Due to their attractive mechanical properties such as higher strength-to-weight and stiffness-to-weight ratios, instead of conventional isotropic materials, Fiber Reinforced Polymer (FRP) cylindrical shells are being increasingly used in various engineering applications such as aerospace, oil tanks, liquid storage vessels, and silos. Cylindrical shells may experience axial compression load due to primary loading conditions. For a shell with a closed roof, axial compression load is caused by the weight of the roof. In addition, many shells under other loading conditions can also induce either symmetrical or unsymmetrical axial compression loads. The buckling and failure analysis of cylindrical shells made of composite materials is a complex task when compared to the cylindrical shells made of isotropic materials. There are two main failure modes in the composite cylindrical shells subjected to axial compression load, one associated with material strength of the cylinder wall and the other with buckling of the cylinder wall.

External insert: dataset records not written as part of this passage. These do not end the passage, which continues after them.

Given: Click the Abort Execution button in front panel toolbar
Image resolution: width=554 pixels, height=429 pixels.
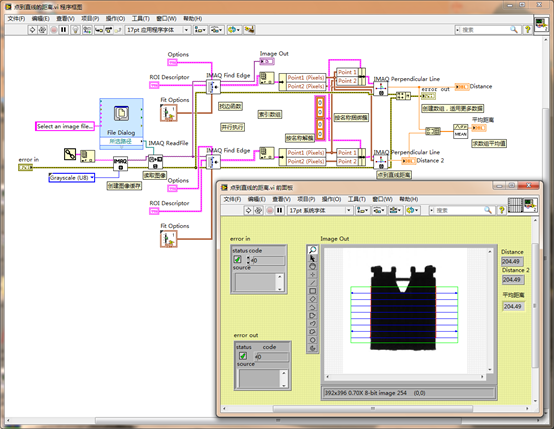Looking at the screenshot, I should (x=270, y=210).
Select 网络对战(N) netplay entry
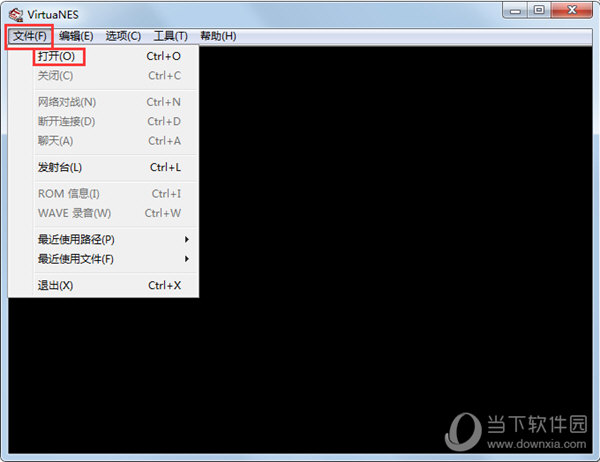This screenshot has height=462, width=600. click(67, 102)
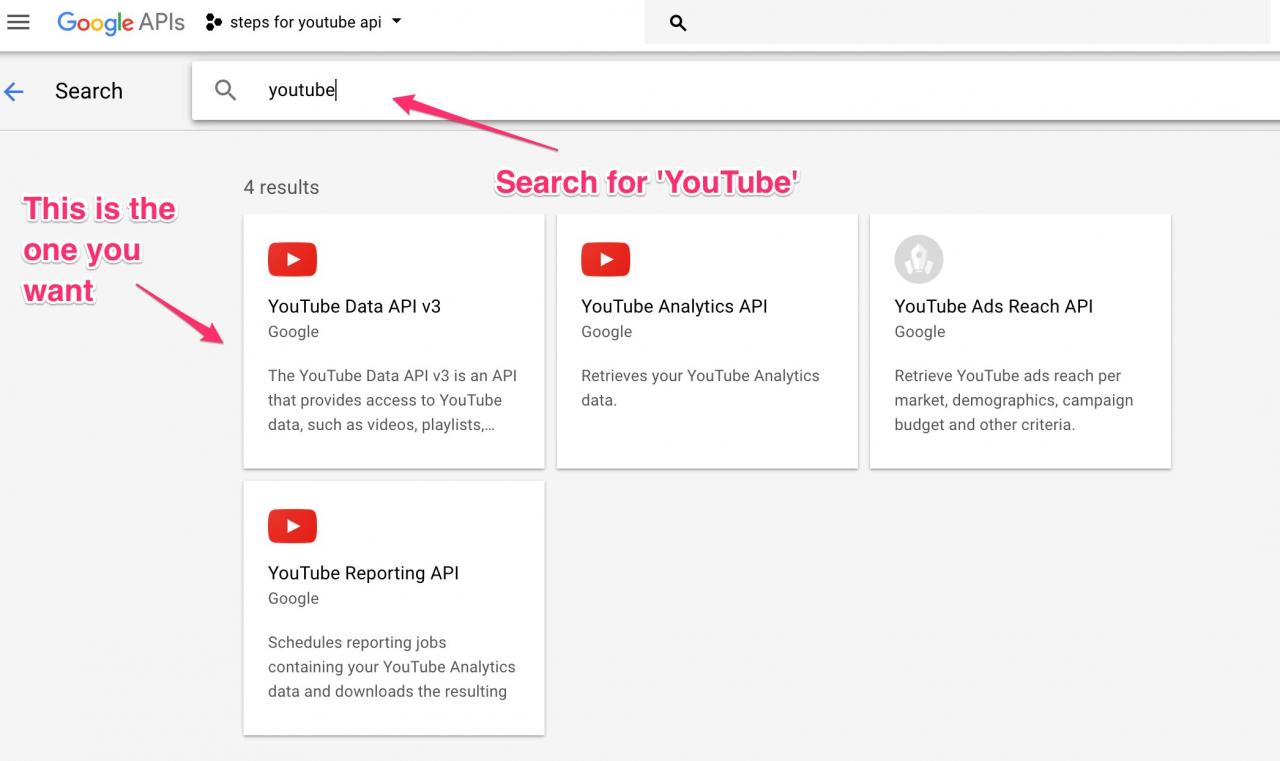Open the YouTube Analytics API title
The width and height of the screenshot is (1280, 761).
[674, 307]
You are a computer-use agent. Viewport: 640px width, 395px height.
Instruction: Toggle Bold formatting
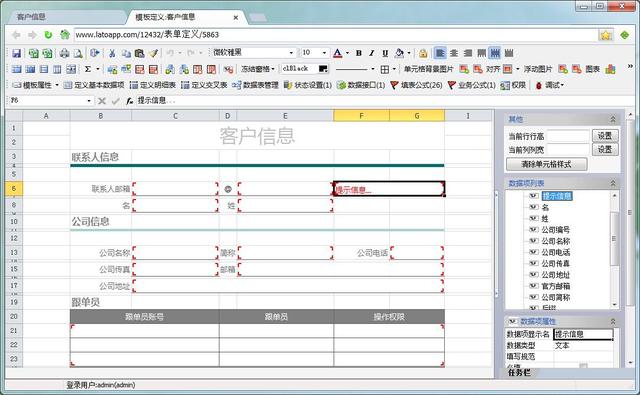(359, 53)
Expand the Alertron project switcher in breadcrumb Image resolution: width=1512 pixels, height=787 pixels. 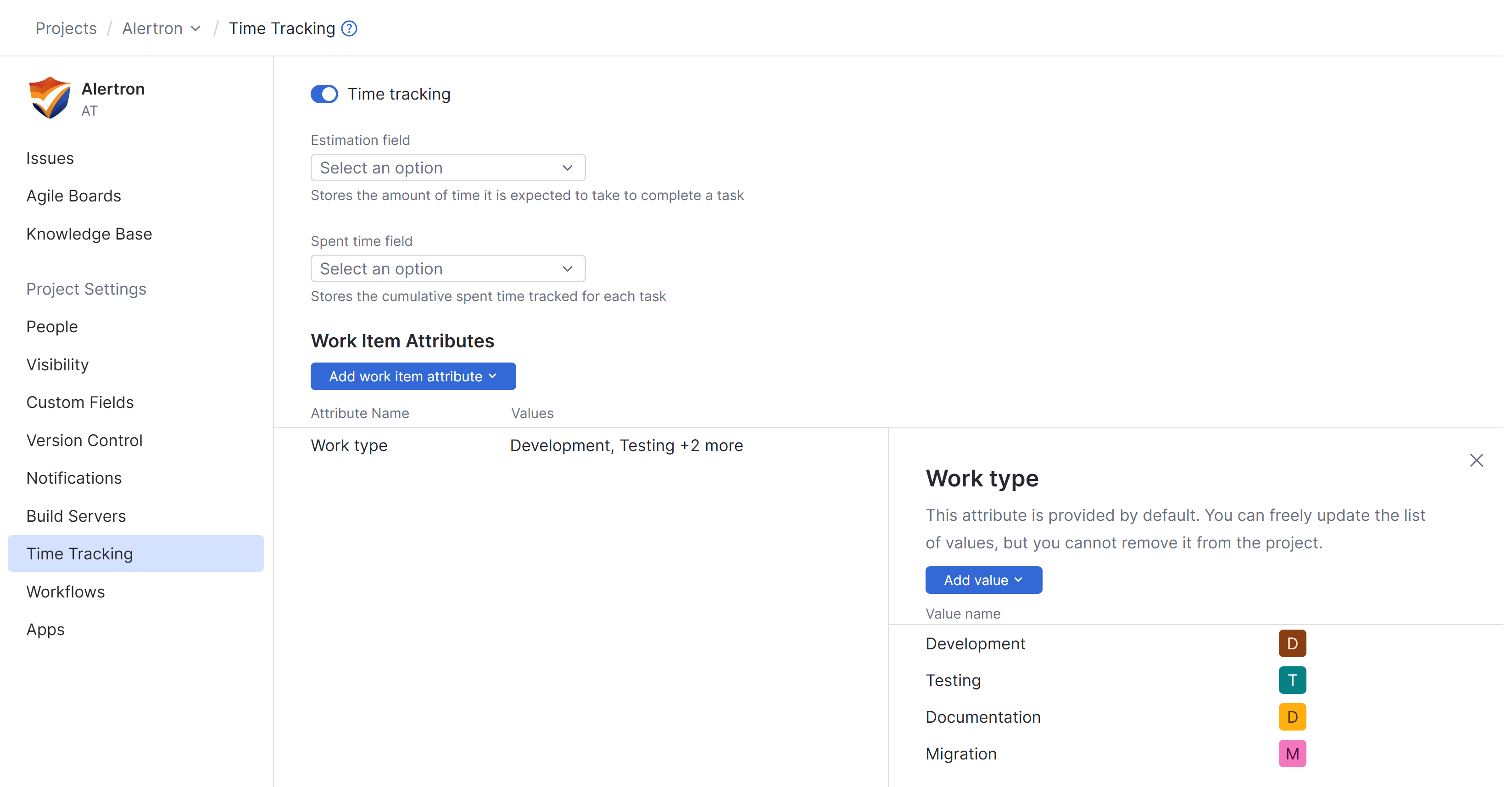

This study deals with the behavior of chopped Glass Fiber Reinforced Polymer (GFRP) cylindrical shells subjected to axial compression load with an experimental and numerical procedure. Three specimens were used with the same R/t ratio. In the laboratory, the axial compression load was applied by a vertical hydraulic jack. In order to measure the deformation of the cylindrical specimens during the loading, four Linear Voltage Differential Transformers (LVDTs) were used. The nonlinear static analysis method (Riks) using the ABAQUS/Standard software has been employed, considering the boundary and geometric imperfections. For modelling the cylindrical specimens shells, the four-node quadrilateral element (S4R) was used. The critical load and failure mode were determined using Hashin's failure criteria. The effects of the L/R ratio on these shells are examined. Results indicate that the failure mode of these specimens was material failure because of high thickness-to-radius ratio. In addition the stiffness of the cylindrical shell specimens decreases with increasing the height. The comparison between the experimental results and Finite Element Analysis (EFA) exhibited acceptable adaptation.